To be honest, I think youre giving guys way too much credit. Sorry to any guy who read that and got offended, but hehe it's true, and you'll forget about it in a few minutes anyway. :P See girls are always thinking that guys should just assume we like them, I know because I do it sooo much. I'm like oh well he knows I like him, therefore if he likes me he'll step up and ask me out, but not only are most guys not psychic, but even if they were, they probably wouldn't just randomly ask out a girl if they think theres any chance that they could get turned down. So whats the answer to getting them to realize that we like them? Well the obvious one is flirting, which you've been doing, but theres two different things that could be going on here. A) He doesn't notice (which is actually more likely than you would think, I've met guys who were like hmm, that girls pretty nice to me, and I'll be like..she's flirting with you, and he'll be like oh... that makes sense, I thought she just thought flipping her hair was fun. Lmao) or B) he notices but doesnt know what it means. (thats also more likely than you would think). Guys can be super smart, and got at shcool type stuff, but have no idea what a girl means by flirting, and the reason is, girls will do it even when they don't like a guy (I'm sure you know what I'm talking about) so guys often become immune to it, especially if his friend, is more friendly than most, which you sorta seemed to imply. Like if she's sorta flirting with out knowing it and its actually pretty obvious to everyone else then, he may just think that when you're flirting you're just a cute girl who wants to be his friend.

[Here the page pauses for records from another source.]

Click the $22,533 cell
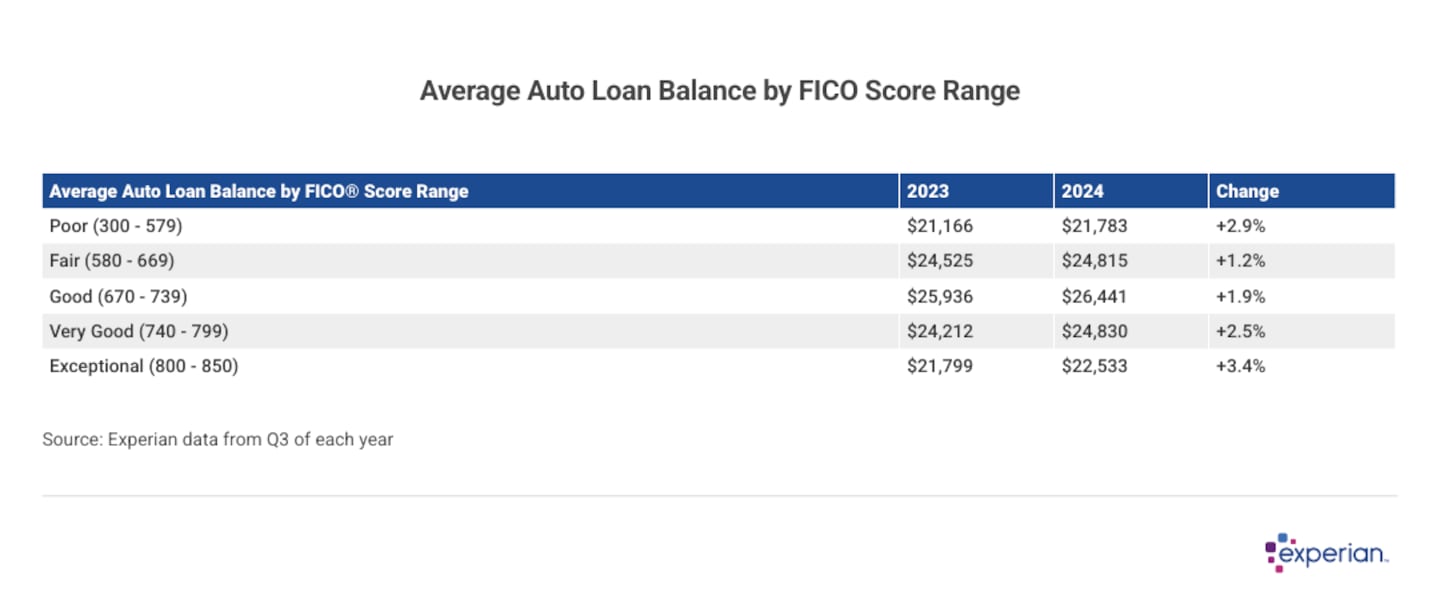The width and height of the screenshot is (1440, 611). tap(1094, 366)
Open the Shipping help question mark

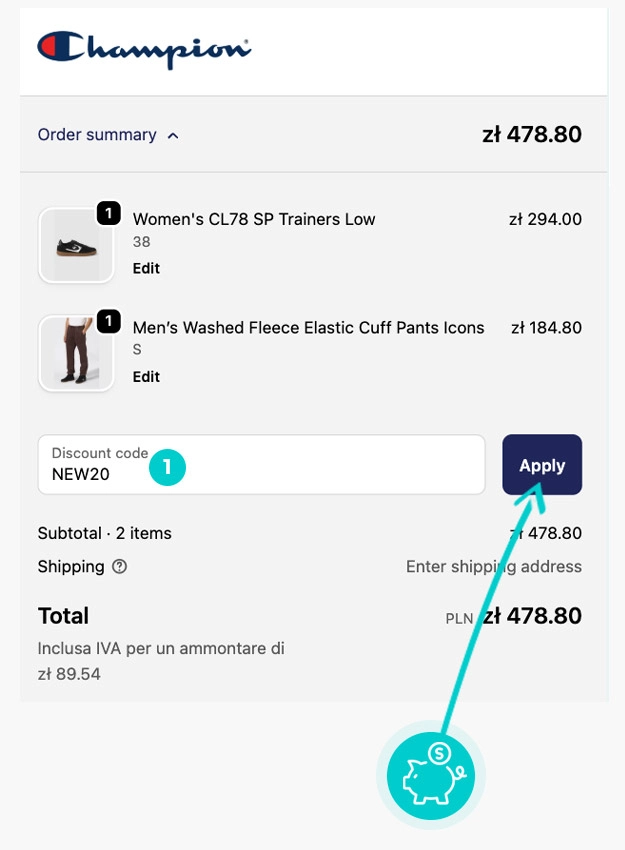click(x=120, y=567)
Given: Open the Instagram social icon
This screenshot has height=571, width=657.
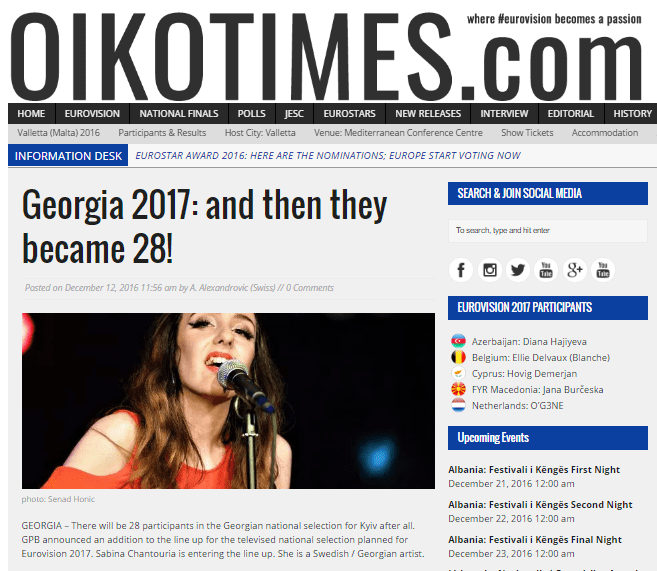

Also, btw, totaly don't worry about feeling jealous, we are all like that sometimes, especially when it comes to our crushes friends, so it's okay to hate her. Theres this girl who is like my bff now, but when I was in the eighth grade I totally hate her because she was going out with my crush. They broke up after only a coupel of months, but I still didnt really like her, until a few months later when we did a project together, and she had no idea I hated her, but liek I said, I was an idiot and let my jealousy get in the way of having a great friend, but you seem to know that just because she's friends with your crush, she's not an evil person, so props.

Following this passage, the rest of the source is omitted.